There’s another problem, though. Many hotel bathtubs, at least the ones worth spending time in, are much closer to hot tubs. They come with rocketing jets that massage your back, and melt away the pain of a long day.

TikTok is filled with videos of water gurgling from these jets and turning brown, as well as guests taking matters into their own hands. Some have tried spraying the jets with cleaning solution before filling it up, while others have resorted to a more intense method. Think of it as a bath bomb that cleans the tub instead of you: Guests are instead turning up the jets and adding a dishwasher tablet to the bath to clean their hotel tubs before using them.

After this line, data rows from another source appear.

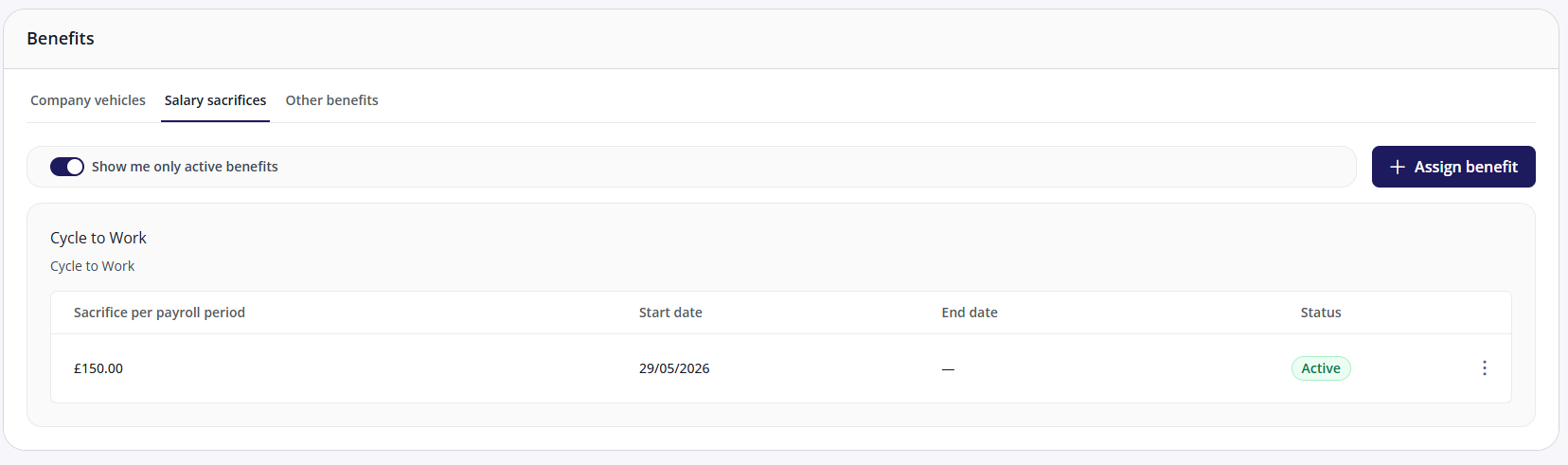
Task: Click the Benefits panel title
Action: pyautogui.click(x=61, y=39)
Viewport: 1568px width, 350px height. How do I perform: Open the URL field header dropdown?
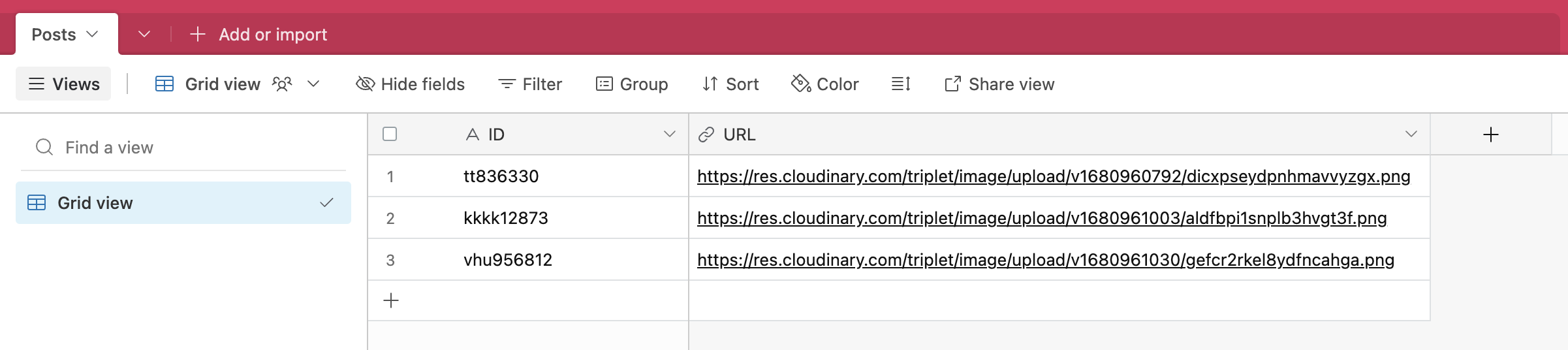coord(1411,134)
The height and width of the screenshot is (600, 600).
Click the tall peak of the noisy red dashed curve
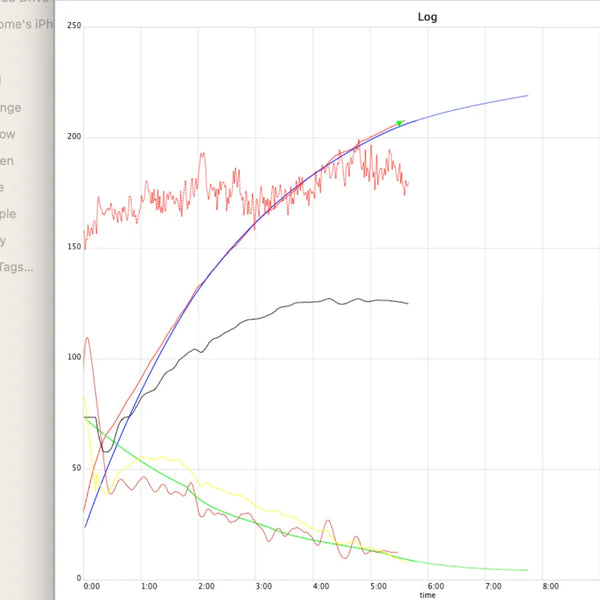pyautogui.click(x=202, y=154)
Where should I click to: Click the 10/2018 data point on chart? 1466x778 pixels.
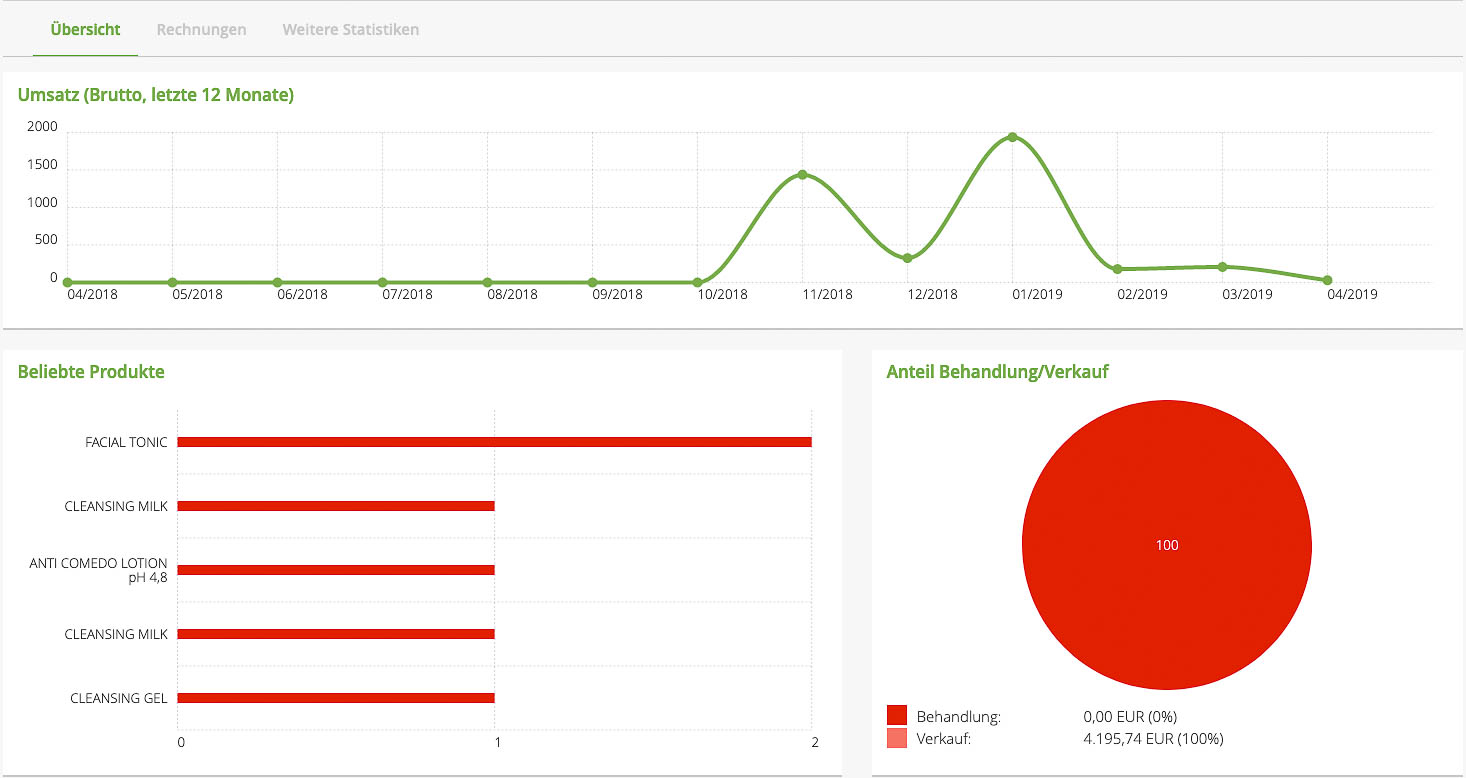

Margaret Bienert, 32, from Los Angeles, has never gone this far. She’s a travel influencer, whose niche is adult-only hotels, and has stayed in some pretty spectacular looking hotel bathtubs — from one particularly intriguing champagne coupe tub to a plethora of heart-shaped tubs across the country.

Recently, she posted a video encouraging others to overcome gross bathtubs. She admits that at first when they started staying in these hotels and using the tubs she was more careful than she is today. In her experience as a hotel maid, she admits they barely spent any time cleaning the bathtubs.

Bienert recalls one room she stayed in where the person before them must have had a spray on tan. “There was just a brown film when I turned the water on in the bath, and it reminded me of showering with spray on tanner,” she says.

And yet despite these experiences, Bienert remains optimistic about hotel bathtubs. “We’re going to a lot of sexy hotels, where a lot of the tubs are seeing a lot of activity. I asked a doctor how worried I should be about catching a disease,” she says. According to Bienert, the doctor said it would be “shocking” if that was how she contracted an STD.

One study asserts that there is no harm in hotel bathtubs, even if they are gross. They just recommend not drinking the water. And experts agree here. Erica Hartmann, an Associate Professor in the Department of Civil and Environmental Engineering at Northwestern University told the Daily Beast that “When you first get into a hotel room, there are probably microbes left over from the last guest to stay there. But the longer you’re in the room, the more the room’s microbes reflect your own.”

Hartmann added that despite the fact that there are microbes despite regular cleaning, they likely aren’t worth worrying about too much: “The most important thing to remember is that the vast majority of microbes will not make you sick,” she said.

Perhaps, if these dirty bathtubs won’t make you actually sick, then Bienert’s final words are worth living by: “It’s how you frame it,” she says, “You can either be grossed out by people doing nasty stuff or you can be the one doing nasty stuff yourself.”